Communique yang dihasilkan pada Y-20 Summit 2022 dengan fokus sustainable and livable planet mengusung enam tema utama sebagai rekomendasi. Pertama, mengenai perlindungan kekayaan alam bersama dengan memokuskan tiga langkah penting. Langkah pertama, mengklasifikasikan 50% dari daratan dan perairan berdaulat global sebagai kawasan lindung dan memulihkan habitat. Wilayah ini harus memperkuat keamanan kepemilikan lahan masyarakat adat dan komunitas lokal, memprioritaskan lahan dan perairan dengan keanekaragaman hayati yang tinggi, serta memusatkan pendekatan berbasis hak.

Langkah selanjutnya, berkomitmen melaksanakan zero net artificialization, menghentikan deforestasi kawasan hutan primer pada 2023 dan seluruh bentuk deforestasi pada 2030, serta menetapkan definisi, metrik, dan pelaporan yang selaras untuk kegiatan pelestarian keanekaragaman hayati. Adapun langkah terakhir, melindungi spesies terancam, termasuk melalui pemberantasan invasive species.

Kedua, transformasi sistem makanan dengan tiga langkah sentral. Pertama, mengadopsi kerangka kebijakan baru yang berpusat pada keberlanjutan sebagai dimensi kunci ketahanan pangan. Kemudian meningkatkan akses berkeadilan ke pasar bagi produsen pangan muda dan lokal, serta meningkatkan lingkungan makanan dengan berinvestasi dalam inisiatif kolaboratif dan kooperatif, serta mengadakan pembangunan infrastruktur fisik dan digital.

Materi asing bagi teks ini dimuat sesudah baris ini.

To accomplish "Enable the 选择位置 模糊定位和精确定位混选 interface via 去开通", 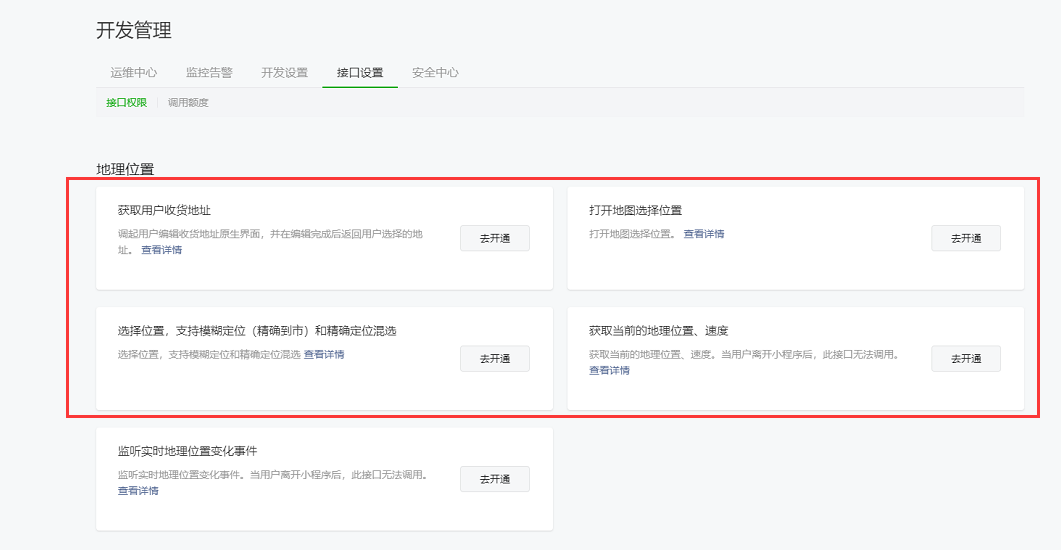I will tap(494, 359).

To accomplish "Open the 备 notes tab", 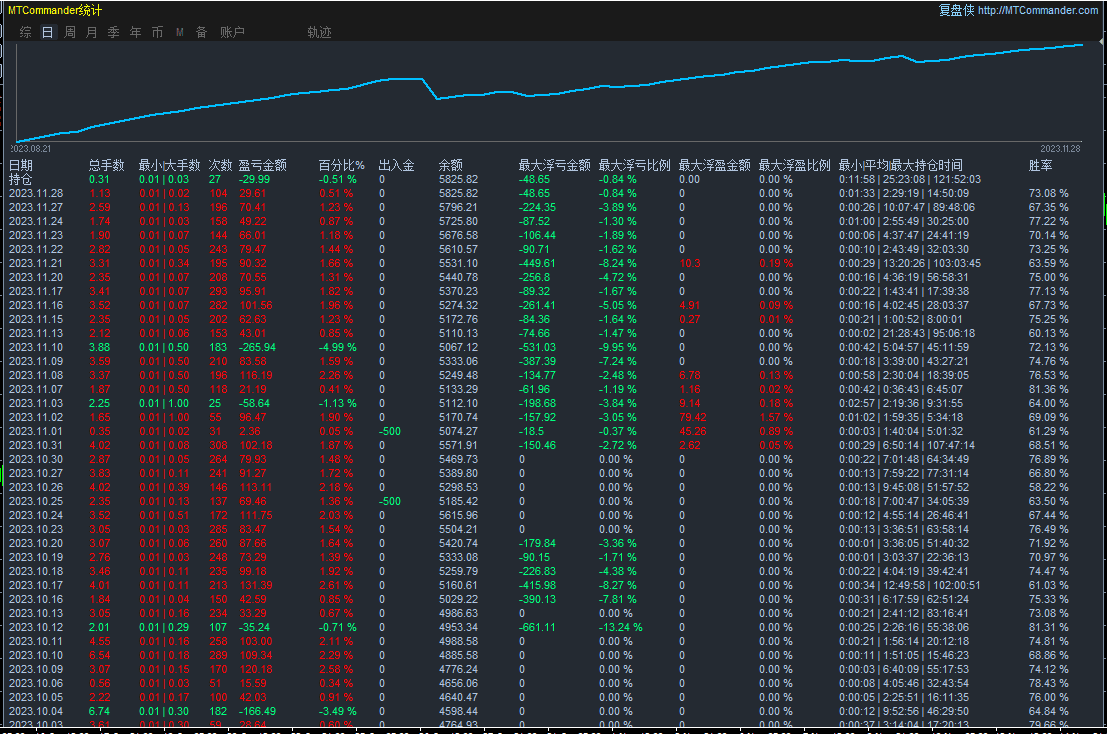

Langkah ketiga dengan mempromosikan diet sehat yang terjangkau dan dapat diakses untuk sistem pangan berkelanjutan dengan meninjau pedoman diet nasional, serta memanfaatkan pengadaan publik dan swasta sambil mengurangi dampak lingkungan dari produksi ternak dan mengatasi konsumsi produk hewani yang berlebihan dalam kelompok berpenghasilan tinggi.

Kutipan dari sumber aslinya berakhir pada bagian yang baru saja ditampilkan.